Now don’t get it twisted I don’t admire the guy, but I do admire his approach. But his real strength is that he represents a tendency in this country that is becoming increasingly mass, that of the anti-immigrant sentiment. This tendency is being flamed and organized by folks whose agendas go much further than keeping illegals out, they are plotting all out race war, Yugoslavia type ish.
Doc you talk about the conservative ascendency, well I think these folks have much to do with it. They are not all or nothing, and they don’t try to do something so foolish as win the presidency, at least not seriously (yet), they’ve spent decades remoulding their image and making their overt politics mesh more with mainstream tendencies in order to shape and direct them towards a more radical right-wing agenda, and they’re doing one helluva job.
When there is a real movement of people towards left tendencies, I believe you’ll see more of this stuff of the democratic side of the aisle, candidates running to raise issues and to put forth real platforms, not just trying to make themselves into nice looking packages, knowing that they won’t win but using the national stage to further their agenda.
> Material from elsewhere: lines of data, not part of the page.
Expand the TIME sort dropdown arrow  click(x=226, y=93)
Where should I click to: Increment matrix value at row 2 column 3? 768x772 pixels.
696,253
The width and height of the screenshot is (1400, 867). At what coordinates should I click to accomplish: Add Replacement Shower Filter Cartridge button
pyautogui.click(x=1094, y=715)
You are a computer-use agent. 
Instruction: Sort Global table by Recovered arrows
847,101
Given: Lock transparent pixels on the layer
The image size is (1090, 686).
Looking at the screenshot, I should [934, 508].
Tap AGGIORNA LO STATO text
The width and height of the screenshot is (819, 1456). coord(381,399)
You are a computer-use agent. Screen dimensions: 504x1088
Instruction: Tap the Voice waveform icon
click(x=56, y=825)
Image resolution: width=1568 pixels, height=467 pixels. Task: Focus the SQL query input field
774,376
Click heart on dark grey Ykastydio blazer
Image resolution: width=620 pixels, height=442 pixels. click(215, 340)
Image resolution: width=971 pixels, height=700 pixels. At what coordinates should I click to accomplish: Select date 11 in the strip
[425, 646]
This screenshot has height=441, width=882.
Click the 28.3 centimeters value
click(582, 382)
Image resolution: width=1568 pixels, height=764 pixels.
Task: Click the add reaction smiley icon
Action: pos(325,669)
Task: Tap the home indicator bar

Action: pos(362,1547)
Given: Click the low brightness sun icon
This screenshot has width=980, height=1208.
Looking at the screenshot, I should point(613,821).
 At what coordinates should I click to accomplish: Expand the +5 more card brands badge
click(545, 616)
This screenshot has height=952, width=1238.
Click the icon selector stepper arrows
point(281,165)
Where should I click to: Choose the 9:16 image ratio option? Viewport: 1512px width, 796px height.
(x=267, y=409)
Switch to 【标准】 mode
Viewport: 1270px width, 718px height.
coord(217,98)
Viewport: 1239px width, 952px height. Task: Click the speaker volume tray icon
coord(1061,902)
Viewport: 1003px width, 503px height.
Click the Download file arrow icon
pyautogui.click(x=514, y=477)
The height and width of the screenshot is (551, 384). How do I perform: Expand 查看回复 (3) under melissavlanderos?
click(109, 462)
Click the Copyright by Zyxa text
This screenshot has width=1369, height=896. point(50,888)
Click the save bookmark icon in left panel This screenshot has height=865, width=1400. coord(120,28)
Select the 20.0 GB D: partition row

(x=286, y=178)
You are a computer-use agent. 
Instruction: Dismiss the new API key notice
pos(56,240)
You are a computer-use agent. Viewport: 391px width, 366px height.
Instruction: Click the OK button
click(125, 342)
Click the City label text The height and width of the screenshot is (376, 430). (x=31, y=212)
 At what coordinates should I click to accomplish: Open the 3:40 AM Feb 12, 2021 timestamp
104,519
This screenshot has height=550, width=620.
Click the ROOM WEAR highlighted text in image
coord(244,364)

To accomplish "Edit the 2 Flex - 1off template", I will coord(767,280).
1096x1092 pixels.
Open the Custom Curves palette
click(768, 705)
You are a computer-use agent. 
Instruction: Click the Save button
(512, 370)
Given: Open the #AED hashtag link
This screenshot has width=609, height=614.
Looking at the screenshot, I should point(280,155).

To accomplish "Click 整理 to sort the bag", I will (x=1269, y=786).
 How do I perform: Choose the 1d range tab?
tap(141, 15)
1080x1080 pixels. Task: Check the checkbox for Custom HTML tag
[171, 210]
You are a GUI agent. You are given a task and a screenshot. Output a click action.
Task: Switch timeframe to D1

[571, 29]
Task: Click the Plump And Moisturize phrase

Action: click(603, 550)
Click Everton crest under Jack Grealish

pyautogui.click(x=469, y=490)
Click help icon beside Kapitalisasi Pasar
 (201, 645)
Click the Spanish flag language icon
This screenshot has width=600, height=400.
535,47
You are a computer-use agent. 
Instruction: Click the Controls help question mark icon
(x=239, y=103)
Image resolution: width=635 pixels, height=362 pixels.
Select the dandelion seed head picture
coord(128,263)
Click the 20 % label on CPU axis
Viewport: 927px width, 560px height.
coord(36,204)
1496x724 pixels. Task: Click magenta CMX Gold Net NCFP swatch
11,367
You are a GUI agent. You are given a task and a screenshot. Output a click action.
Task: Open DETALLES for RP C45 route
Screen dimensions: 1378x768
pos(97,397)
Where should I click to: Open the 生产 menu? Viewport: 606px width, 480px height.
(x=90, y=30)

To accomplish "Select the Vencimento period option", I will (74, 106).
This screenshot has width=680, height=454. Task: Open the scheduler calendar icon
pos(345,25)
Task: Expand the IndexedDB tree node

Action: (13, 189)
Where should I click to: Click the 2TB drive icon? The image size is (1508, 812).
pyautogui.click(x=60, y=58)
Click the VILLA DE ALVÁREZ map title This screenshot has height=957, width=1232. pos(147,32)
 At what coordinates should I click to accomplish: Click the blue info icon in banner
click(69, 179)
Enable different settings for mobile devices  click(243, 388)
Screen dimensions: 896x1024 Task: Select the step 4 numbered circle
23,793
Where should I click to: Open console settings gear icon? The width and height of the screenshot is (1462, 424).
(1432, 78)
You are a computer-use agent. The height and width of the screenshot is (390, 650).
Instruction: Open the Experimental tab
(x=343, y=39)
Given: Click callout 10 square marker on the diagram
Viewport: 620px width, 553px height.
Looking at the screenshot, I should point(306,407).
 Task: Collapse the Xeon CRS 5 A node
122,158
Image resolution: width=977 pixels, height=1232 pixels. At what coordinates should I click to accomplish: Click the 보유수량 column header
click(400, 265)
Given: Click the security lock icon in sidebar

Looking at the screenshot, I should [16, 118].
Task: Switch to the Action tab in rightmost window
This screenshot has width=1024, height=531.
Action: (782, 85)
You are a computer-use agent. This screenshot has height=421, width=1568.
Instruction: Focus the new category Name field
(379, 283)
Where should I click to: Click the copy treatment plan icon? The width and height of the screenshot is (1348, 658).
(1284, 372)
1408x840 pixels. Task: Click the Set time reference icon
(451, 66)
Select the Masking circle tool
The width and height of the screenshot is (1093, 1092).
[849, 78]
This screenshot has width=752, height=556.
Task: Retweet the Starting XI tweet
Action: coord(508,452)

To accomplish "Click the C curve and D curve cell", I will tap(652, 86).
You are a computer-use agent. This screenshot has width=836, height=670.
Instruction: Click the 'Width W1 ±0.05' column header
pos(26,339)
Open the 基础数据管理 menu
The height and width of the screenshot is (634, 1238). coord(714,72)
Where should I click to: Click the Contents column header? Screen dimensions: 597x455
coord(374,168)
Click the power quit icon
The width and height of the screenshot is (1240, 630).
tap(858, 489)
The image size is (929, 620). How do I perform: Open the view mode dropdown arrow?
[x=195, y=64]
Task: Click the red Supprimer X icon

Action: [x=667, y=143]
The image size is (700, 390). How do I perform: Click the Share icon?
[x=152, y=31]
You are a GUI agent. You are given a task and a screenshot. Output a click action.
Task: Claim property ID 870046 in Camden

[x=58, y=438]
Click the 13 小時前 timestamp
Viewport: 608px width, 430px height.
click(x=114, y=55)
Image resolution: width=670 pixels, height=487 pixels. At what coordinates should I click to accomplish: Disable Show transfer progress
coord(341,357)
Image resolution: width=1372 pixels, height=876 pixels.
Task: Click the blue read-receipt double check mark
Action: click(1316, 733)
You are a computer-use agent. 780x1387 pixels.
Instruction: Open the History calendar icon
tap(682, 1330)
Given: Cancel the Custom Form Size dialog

If Obama loses, many lefties will sulk home with their tails between their legs thinking, “We lost, now we’ve got to wait four more years.” When Tancredo loses, his camp will be celebrating another small victory in what they know is a much larger battle than a mere presidency, because he will have spoken for a growing group of people that want candidates to be tougher on immigrants. Even if he doesn’t succeed in making immigration a serious issue in this campaign he will still have served his movement well in that they can go back to the drawing board and work on new tactics and strategies. Not necessarily good electoral politics, but brilliant mass organizational politics, he’s more interested in furthering the movement he’s a part of than futhering his political career. We could learn a lot from this guy.
In reverse order:
E.C. what I do in your position is two things. First I see whether there is raw data to go on…something I can operationalise and falsify. In the absence of that data I try to find proxies. In the absence of that data I make assumptions based on racial solidarity. In the presence of data, racial solidarity is still there. In this case there is not much on paper separating Obama from Hilary, but I’d vote for Obama if he was the candidate. Hilary I wouldn’t vote for under any circumstances. But racial solidarity isn’t enough to establish support for Obama over Edwards…because data exists that privilege Edwards.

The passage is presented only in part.